▸ **Esplora il materiale**
(A) Rispondi a queste domande sull'articolo:
(i) Da quale città sono fuggite Tatiana e la sorella Anna?
(ii) Quante persone in tutto vivono nella struttura?
(iii) Quanto può durare la permanenza nella casa?
(B) Puoi riscrivere il passo dell'articolo tra "In 22 in due" e "assistere i feriti.", inclusi, sostituendo "stanzoni" con "camere"?

▸ **Estratto della fonte**
****************

Una casa dopo l'orrore. Cure e accoglienza per le profughe ucraine e i loro figli
Salvatore Cernuzio - Kyiv (Ucraina)
"Vittoria", dice. Non una vittoria militare, ma "la vittoria di un mondo civile, democratico. Una vittoria di civiltà e non di crudeltà". Tatiana ride mentre esprime le speranze per il suo Paese, l’Ucraina, abbandonata sette mesi fa insieme ai figli David, 7 anni, e Mariana, 14. È una risata nervosa che lascia però presto il posto al pianto. Un pianto a dirotto che le sfigura il volto smagrito e pallido a causa della chemioterapia. L’ha intrapresa lo scorso anno ma, a causa del conflitto, ha dovuto interromperla. "Questo ha peggiorato il mio cancro", spiega. La donna ora è in cura in Polonia, a Przemyśl esattamente, dove ha trovato "casa" in una struttura gestita dalla Caritas a 15 km dal confine. “Casa Mamma-Bambino” si chiama. Con lei c’è la sorella, Anna, un figlio e il marito al fronte. Sono fuggite da Zaporizhzhia, dopo che il secondo "crudele" bombardamento russo gli ha distrutto mezza casa.
In 22 in due piani
Attualmente vivono con altre sette famiglie in questa struttura che profuma di cibo cucinato e legno riscaldato. In tutto sono 22 persone sistemate in quattro stanzoni, in due piani. Vengono da Kyiv, Odessa, Mariupol e anche da città del Donetsk. Sono ortodosse, greco cattoliche, cattoliche di rito latino: "Qui naturalmente non si guarda né alla provenienza, né all’appartenenza religiosa", spiega Margarita, che coordina la struttura insieme ad altre due profughe ucraine che, assunte dalla Caritas, ora assistono i connazionali. La maggior parte degli ospiti sono bambini: da Evgenia che l’11 dicembre compie un anno, fino a Luda che ne ha 16 e aiuta la nonna Ludmila a badare alle sorelle piccole. La mamma medico è rimasta a Kiev ad assistere i feriti.
Cioccolatini per San Nicola
A questi piccoli profughi, ieri, un gruppo di giornalisti in missione in Polonia e Ucraina per un viaggio organizzato dalle rispettive Ambasciate presso la Santa Sede hanno portato pacchi di cioccolata e calendari di Avvento. Piccoli doni per non far inghiottire dall’orrore della guerra anche la tradizionale festa di San Nicola, patrono proprio dei bambini. "Yeah!", gridano due sorelline aprendo i regali in ginocchio su uno dei cinque letti ricoperti da pile, nella stanza che condividono con altre cinque persone. Le mamme sorridono, tranne una. È in accappatoio, ha i capelli raccolti e lo sguardo vacuo. Si occupa solo della figlia Vira, un anno e mezzo, che sgambetta e tocca tutto, soprattutto gli schermi dei cellulari. "È scappiata dalla guerra ma anche dalle violenze del marito", spiega, sussurrando, una delle operatrici. "Segue un percorso di cure psicologiche".
Cure psicologiche e corsi professionali
È uno dei servizi che la casa offre, insieme a corsi di formazione per introdurre queste donne ferite dal dramma della guerra nel mondo del lavoro. C’è chi fa già la cassiera o la traduttrice. Chi invece resta poco tempo e poi raggiunge i parenti in altri Paesi. Il tempo di permanenza è variabile: "Da due giorni a dieci mesi. L’importante è garantire calore e accoglienza". Per questo, dopo la prima assistenza, le donne vengono lasciate libere di muoversi in casa: "Gestiscono loro il programma, sono padrone. Devono sentirsi a casa. Anche se in un altro Paese, in un altro mondo…".

****************

▸ **Dati forniti**
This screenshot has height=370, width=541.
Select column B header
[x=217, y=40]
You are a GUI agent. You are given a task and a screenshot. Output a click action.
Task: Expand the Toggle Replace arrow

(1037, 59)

****************

▸ **Risultati ottenuti**
(A)
(i) Da Zaporizhzhia.
(ii) 22 persone.
(iii) Da due giorni a dieci mesi.

(B)
In 22 in due piani
Attualmente vivono con altre sette famiglie in questa struttura che profuma di cibo cucinato e legno riscaldato. In tutto sono 22 persone sistemate in quattro camere, in due piani. Vengono da Kyiv, Odessa, Mariupol e anche da città del Donetsk. Sono ortodosse, greco cattoliche, cattoliche di rito latino: "Qui naturalmente non si guarda né alla provenienza, né all’appartenenza religiosa", spiega Margarita, che coordina la struttura insieme ad altre due profughe ucraine che, assunte dalla Caritas, ora assistono i connazionali. La maggior parte degli ospiti sono bambini: da Evgenia che l’11 dicembre compie un anno, fino a Luda che ne ha 16 e aiuta la nonna Ludmila a badare alle sorelle piccole. La mamma medico è rimasta a Kiev ad assistere i feriti.